God bless America, Land that I love
Stand beside her And guide her
through the night with a light from above–
from the mountains to the prairies
to the oceans white with foam
God bless America, my home sweet home.
My friend Laura shared a link on her facebook page that led to a copy of the photo above, and a small paragraph about Ruby Bridges, the six-year-old girl who was the first student to participate in the integration of the New Orleans, Louisiana School system. If you’re anything like me, you learned her name for a few moments in school–maybe not even her name, only glancing at the iconic photograph, recognizing that integration happened, and moving on.

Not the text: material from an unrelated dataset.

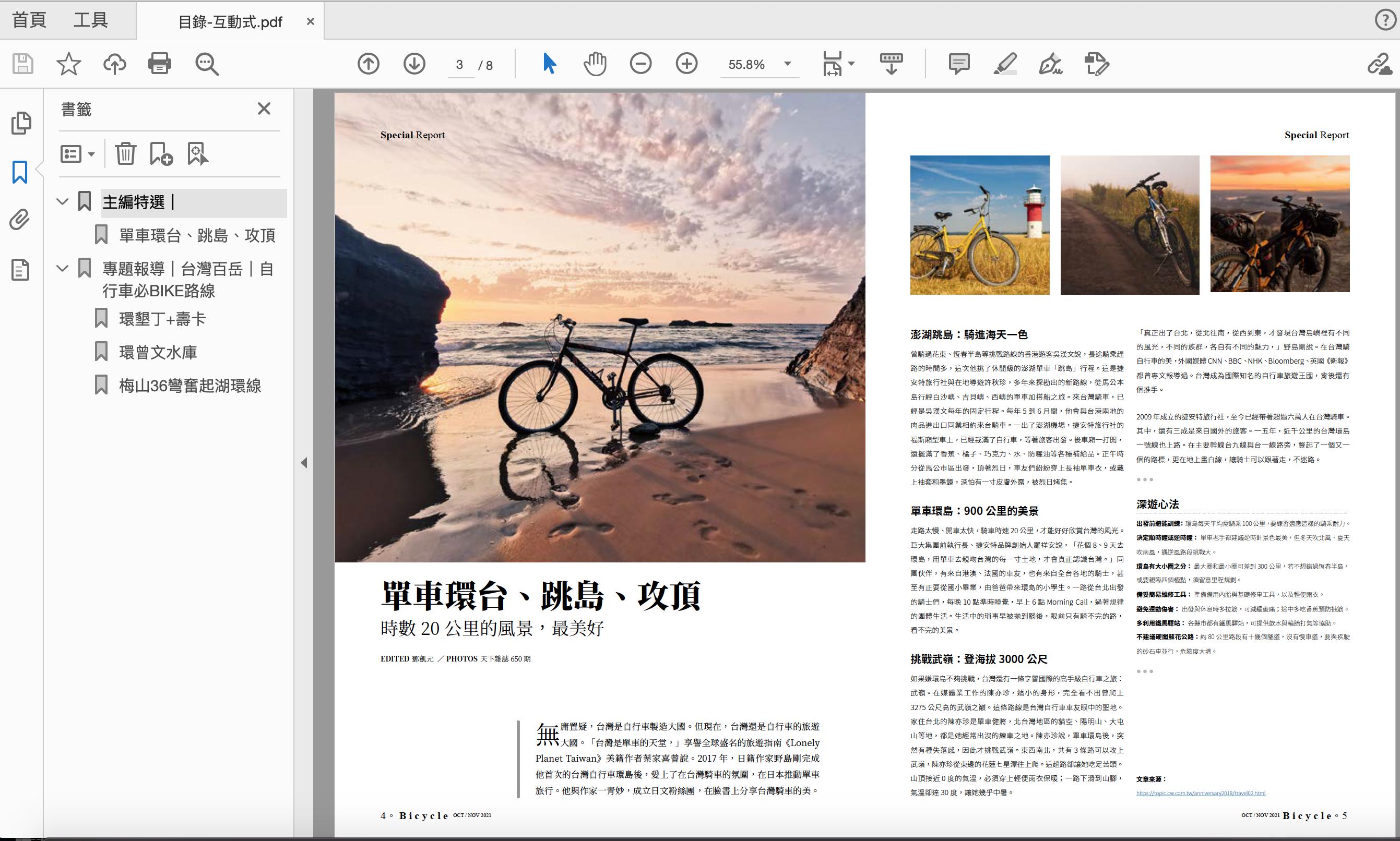Collapse the 主編特選 bookmark group
The height and width of the screenshot is (841, 1400).
(x=63, y=202)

What stuck with me–not her name, sadly–was that while several students volunteered, passed the requisite tests, and were permitted to transfer to the then all-white school, Ms. Bridges was the only one who actually went. I recall thinking, they let her go alone. Of course, she had the federal marshals to protect her–a six year old girl!–from the angry crowds, but what company is a marshal to a little girl? She would later say that she thought the crowds at the school were gathered there to celebrate mardi gras!
And what about these bitter, angry, terrified southern housewives and mothers who–I guess–in some unfathomable, deeply misguided, ignorant way looked at the arrival of this small child as the destruction of their good, Christian way of life? (note the chubby blond kid has a sign that says “All I want for Christmas is clean, white schools”–ironic, isn’t it, that the arrival of a small child–just before the holiday season–could throw everyone into such a tizzy?) Did they grow to understand they were on the wrong side of history, did they pray to their god for forgiveness of their hate and cruelty? Or did they live out their lives, poisoned by spite and fear, huddled in their shacks and mobile homes? Note the placard held by one of these pleasant ladies above–“states rights”–and its relevancy today; the Teabag Party is still using the same strategy to cloak their own angry, bile-soaked agendas.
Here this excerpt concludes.